=Paper=
{{Paper
|id=None
|storemode=property
|title=Iconic Gestures with Spatial Semantics: A Case Study
|pdfUrl=https://ceur-ws.org/Vol-620/paper10.pdf
|volume=Vol-620
}}
==Iconic Gestures with Spatial Semantics: A Case Study==
Iconic Gestures with Spatial Semantics: A Case Study
Elizabeth Hinkelman1
1
Galactic Village Games, Inc., 110 Groton Rd., Westford MA 01886 USA
elizh@galactic-village.com
Abstract. The spontaneous gestures that accompany spoken language are
particularly suited to conveying spatial information, yet their briefness,
individuality, and lack of conventional linguistic structure impede their
integration into NLU systems. The current work characterizes spontaneous size
gestures in a manual task corpus, clarifying their form, discourse role and
representation as a first step toward incorporating them into NLU systems.

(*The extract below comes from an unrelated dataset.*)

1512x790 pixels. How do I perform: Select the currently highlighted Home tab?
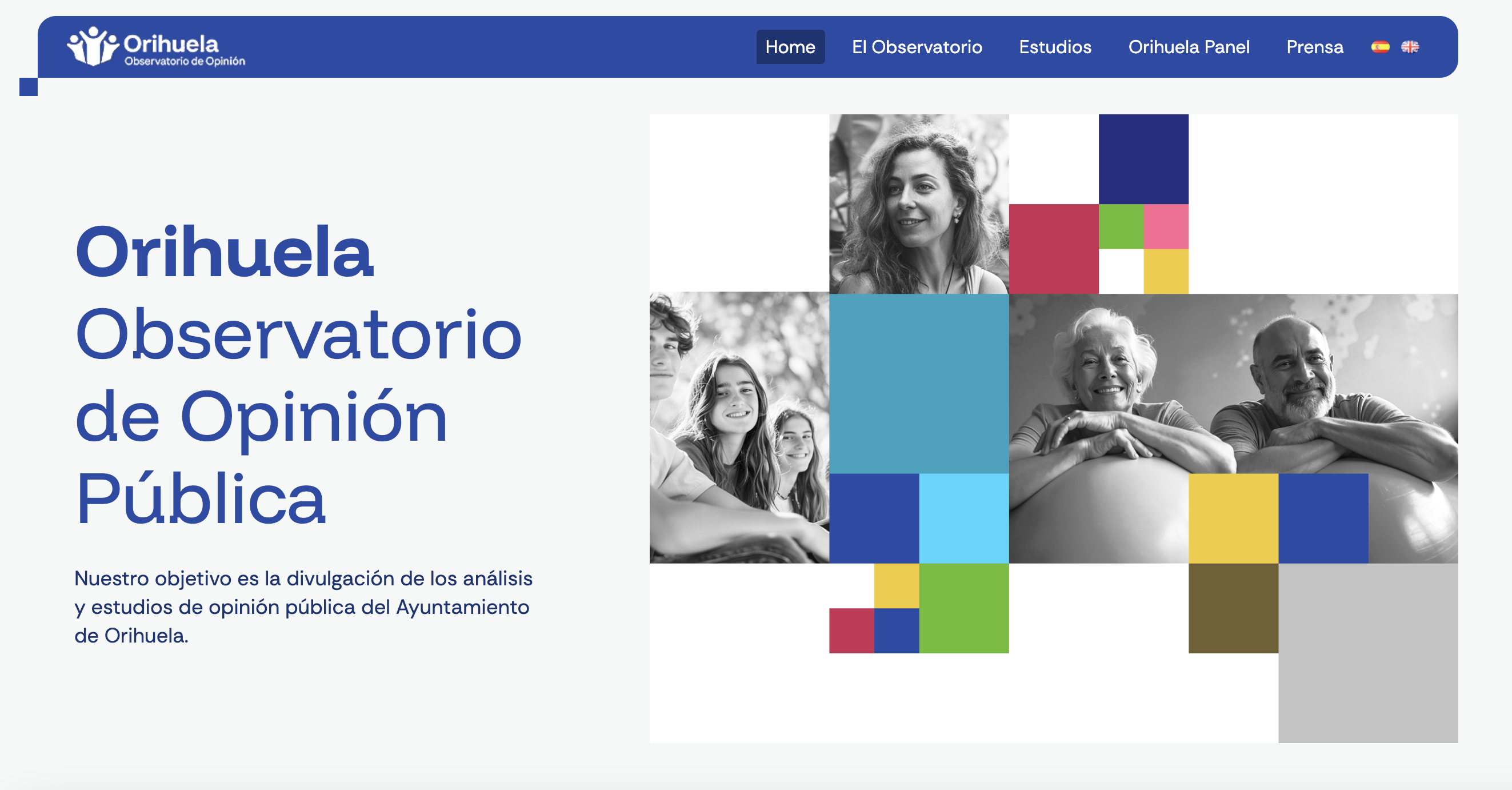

Keywords: gesture, spatial language, knowledge representation.
1 Introduction
When gesture carries the primary load of communication, as in the major sign
languages, it develops linguistic properties such as verb subcategorization [1] and
lexicalization [2,3]. The spontaneous hand gestures that accompany speech, in
contrast, do not show linguistic structure [4]. For this reason, computational research
on spontaneous gesture has focused primarily on discourse functions, such as using
long range video features to signal repair strategies [5] or shifts in topic [6]. Discrete-
valued features extracted from gaze and body orientation have also been used for
discourse functions such as signaling grounding. Much of this work emphasizes
gesture production rather than recognition [7, 8, 9].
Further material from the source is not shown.